> [Exercise requirements]
Please output the full listing, character for character.

> [Raw data]
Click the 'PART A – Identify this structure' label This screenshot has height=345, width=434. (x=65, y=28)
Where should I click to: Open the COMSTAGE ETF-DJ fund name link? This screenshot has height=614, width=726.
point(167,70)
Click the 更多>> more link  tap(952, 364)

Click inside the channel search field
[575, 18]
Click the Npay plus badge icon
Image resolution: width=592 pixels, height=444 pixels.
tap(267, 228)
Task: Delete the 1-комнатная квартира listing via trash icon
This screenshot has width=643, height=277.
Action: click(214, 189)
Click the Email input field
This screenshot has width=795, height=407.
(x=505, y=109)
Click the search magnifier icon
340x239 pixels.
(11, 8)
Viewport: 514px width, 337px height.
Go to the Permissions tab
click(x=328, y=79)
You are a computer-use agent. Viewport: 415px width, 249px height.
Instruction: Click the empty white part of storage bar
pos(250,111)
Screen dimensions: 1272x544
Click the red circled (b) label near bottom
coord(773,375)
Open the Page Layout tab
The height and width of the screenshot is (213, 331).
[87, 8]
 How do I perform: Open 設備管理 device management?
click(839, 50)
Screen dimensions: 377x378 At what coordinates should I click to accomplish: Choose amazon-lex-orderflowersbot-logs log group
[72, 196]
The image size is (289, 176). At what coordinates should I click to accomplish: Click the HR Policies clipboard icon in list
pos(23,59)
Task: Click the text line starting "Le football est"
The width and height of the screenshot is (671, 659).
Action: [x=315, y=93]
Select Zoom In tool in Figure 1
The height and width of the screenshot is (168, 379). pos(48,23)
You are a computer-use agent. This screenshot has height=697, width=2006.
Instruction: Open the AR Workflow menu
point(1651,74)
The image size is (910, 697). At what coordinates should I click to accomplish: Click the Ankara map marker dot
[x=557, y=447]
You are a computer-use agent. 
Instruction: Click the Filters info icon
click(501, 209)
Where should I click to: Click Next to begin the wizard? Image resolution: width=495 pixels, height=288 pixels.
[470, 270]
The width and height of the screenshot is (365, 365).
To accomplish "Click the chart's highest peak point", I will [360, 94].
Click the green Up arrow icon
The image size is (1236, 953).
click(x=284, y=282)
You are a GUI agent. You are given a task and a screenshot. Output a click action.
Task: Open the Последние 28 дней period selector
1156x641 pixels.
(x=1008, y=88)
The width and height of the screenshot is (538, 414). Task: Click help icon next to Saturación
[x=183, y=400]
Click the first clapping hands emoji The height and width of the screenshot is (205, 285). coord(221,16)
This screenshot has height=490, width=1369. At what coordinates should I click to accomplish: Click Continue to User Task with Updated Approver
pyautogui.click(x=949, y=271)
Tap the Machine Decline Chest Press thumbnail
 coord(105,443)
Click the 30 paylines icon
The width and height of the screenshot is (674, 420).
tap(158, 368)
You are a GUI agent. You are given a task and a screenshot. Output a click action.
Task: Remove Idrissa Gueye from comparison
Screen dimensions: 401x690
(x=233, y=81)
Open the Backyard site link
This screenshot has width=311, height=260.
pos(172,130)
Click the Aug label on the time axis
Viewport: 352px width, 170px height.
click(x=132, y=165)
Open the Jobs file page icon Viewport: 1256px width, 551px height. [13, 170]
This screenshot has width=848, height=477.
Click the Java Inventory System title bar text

> [Reply]
Click the 'PART A – Identify this structure' label This screenshot has height=345, width=434. (x=65, y=28)
Where should I click to: Open the COMSTAGE ETF-DJ fund name link? This screenshot has height=614, width=726.
point(167,70)
Click the 更多>> more link  tap(952, 364)

Click inside the channel search field
[575, 18]
Click the Npay plus badge icon
Image resolution: width=592 pixels, height=444 pixels.
tap(267, 228)
Task: Delete the 1-комнатная квартира listing via trash icon
This screenshot has width=643, height=277.
Action: click(214, 189)
Click the Email input field
This screenshot has width=795, height=407.
(x=505, y=109)
Click the search magnifier icon
340x239 pixels.
(11, 8)
Viewport: 514px width, 337px height.
Go to the Permissions tab
click(x=328, y=79)
You are a computer-use agent. Viewport: 415px width, 249px height.
Instruction: Click the empty white part of storage bar
pos(250,111)
Screen dimensions: 1272x544
Click the red circled (b) label near bottom
coord(773,375)
Open the Page Layout tab
The height and width of the screenshot is (213, 331).
[87, 8]
 How do I perform: Open 設備管理 device management?
click(839, 50)
Screen dimensions: 377x378 At what coordinates should I click to accomplish: Choose amazon-lex-orderflowersbot-logs log group
[72, 196]
The image size is (289, 176). At what coordinates should I click to accomplish: Click the HR Policies clipboard icon in list
pos(23,59)
Task: Click the text line starting "Le football est"
The width and height of the screenshot is (671, 659).
Action: [x=315, y=93]
Select Zoom In tool in Figure 1
The height and width of the screenshot is (168, 379). pos(48,23)
You are a computer-use agent. This screenshot has height=697, width=2006.
Instruction: Open the AR Workflow menu
point(1651,74)
The image size is (910, 697). At what coordinates should I click to accomplish: Click the Ankara map marker dot
[x=557, y=447]
You are a computer-use agent. 
Instruction: Click the Filters info icon
click(501, 209)
Where should I click to: Click Next to begin the wizard? Image resolution: width=495 pixels, height=288 pixels.
[470, 270]
The width and height of the screenshot is (365, 365).
To accomplish "Click the chart's highest peak point", I will [360, 94].
Click the green Up arrow icon
The image size is (1236, 953).
click(x=284, y=282)
You are a GUI agent. You are given a task and a screenshot. Output a click action.
Task: Open the Последние 28 дней period selector
1156x641 pixels.
(x=1008, y=88)
The width and height of the screenshot is (538, 414). Task: Click help icon next to Saturación
[x=183, y=400]
Click the first clapping hands emoji The height and width of the screenshot is (205, 285). coord(221,16)
This screenshot has height=490, width=1369. At what coordinates should I click to accomplish: Click Continue to User Task with Updated Approver
pyautogui.click(x=949, y=271)
Tap the Machine Decline Chest Press thumbnail
 coord(105,443)
Click the 30 paylines icon
The width and height of the screenshot is (674, 420).
tap(158, 368)
You are a GUI agent. You are given a task and a screenshot. Output a click action.
Task: Remove Idrissa Gueye from comparison
Screen dimensions: 401x690
(x=233, y=81)
Open the Backyard site link
This screenshot has width=311, height=260.
pos(172,130)
Click the Aug label on the time axis
Viewport: 352px width, 170px height.
click(x=132, y=165)
Open the Jobs file page icon Viewport: 1256px width, 551px height. [13, 170]
This screenshot has width=848, height=477.
Click the Java Inventory System title bar text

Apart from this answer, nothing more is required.